- PASSAGE TO READ
START
By Maurice Cherry

March 15, 2018

Talking Music and Tech with Web Developer Travis Morrison — Part 1 of 2

Transcript #

**Jenn Schiffer: **Hi, I’m Jenn Schiffer. I’m the community engineer of Glitch.com, the friendly community where you’ll build the app of your dreams. And today, I am talking to a friend of mine, Travis Morrison, who is a web developer and a musician. Thanks for coming here.

**Travis Morrison: **Yeah, yeah.

**Jenn Schiffer: **So what are you doing these days?

**Travis Morrison: **Well, I make applications for managing lead distribution for a marketing company in the Midwest called Element Three, I chase around a toddler, and I’m writing an album.

**Jenn Schiffer: **When did you get into tech?

**Travis Morrison: **Do you really wanna hear the story?

**Jenn Schiffer: **Yeah, I do.

**Travis Morrison: **Okay. So in 1983, I was 10 years old. Now I’m actually starting to doubt the numbers…sometime in the mid ‘80s. I was a tweener; let’s put it that way. And I was reading magazine. I don’t know why — I was 11 years old and Washingtonian magazine is one of those corny lifestyle magazines like Bostonian. There’s always one.

**Jenn Schiffer: **That show up on the hotel benches and stuff?

**Travis Morrison: **Inside Dallas, yeah. And there was an article about bulletin board systems which talked about these strange worlds. I don’t know why this was in this magazine about Washington — I guess it was accounting for the Washington ecosystem bulletin boards where people could dial up with their computer, connect it to a phone and look at a system on a screen and write messages to other people and get files, and some of the files were games. And I was like, “that sounds incredible!”
END
- PROBLEMS
[1] In the interview transcript, rewrite the text from "Transcript #" to "for coming here.", switching "community engineer" to "developer advocate".
[2] According to the interview transcript, what is the name of the marketing company Travis Morrison builds lead distribution applications for?
The material that follows the transcript isn't needed for anything here.

- SUPPLIED DATA
START
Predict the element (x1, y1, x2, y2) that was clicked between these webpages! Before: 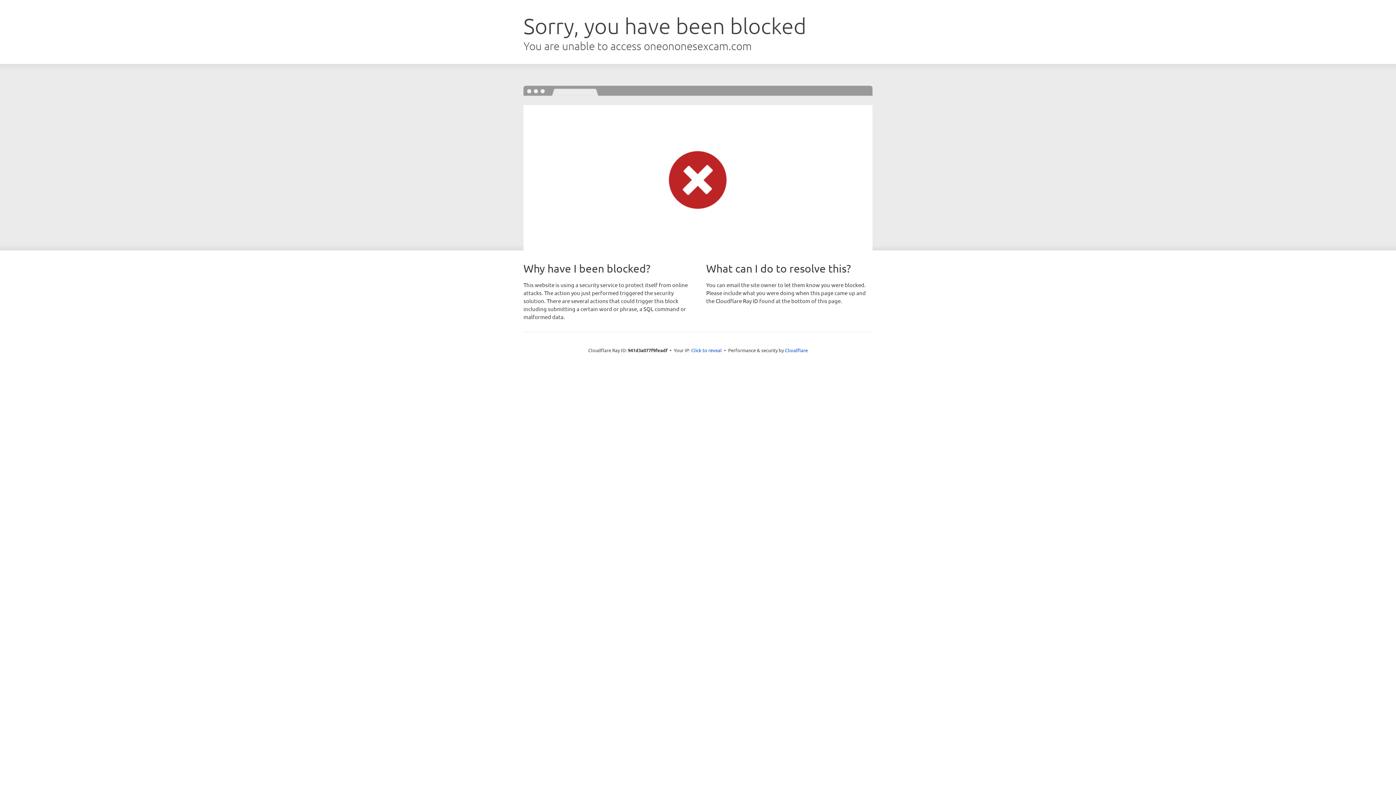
END
- EXERCISE SOLUTIONS
[1]
Transcript #

**Jenn Schiffer: **Hi, I’m Jenn Schiffer. I’m the developer advocate of Glitch.com, the friendly community where you’ll build the app of your dreams. And today, I am talking to a friend of mine, Travis Morrison, who is a web developer and a musician. Thanks for coming here.

[2] Element Three, a marketing company in the Midwest.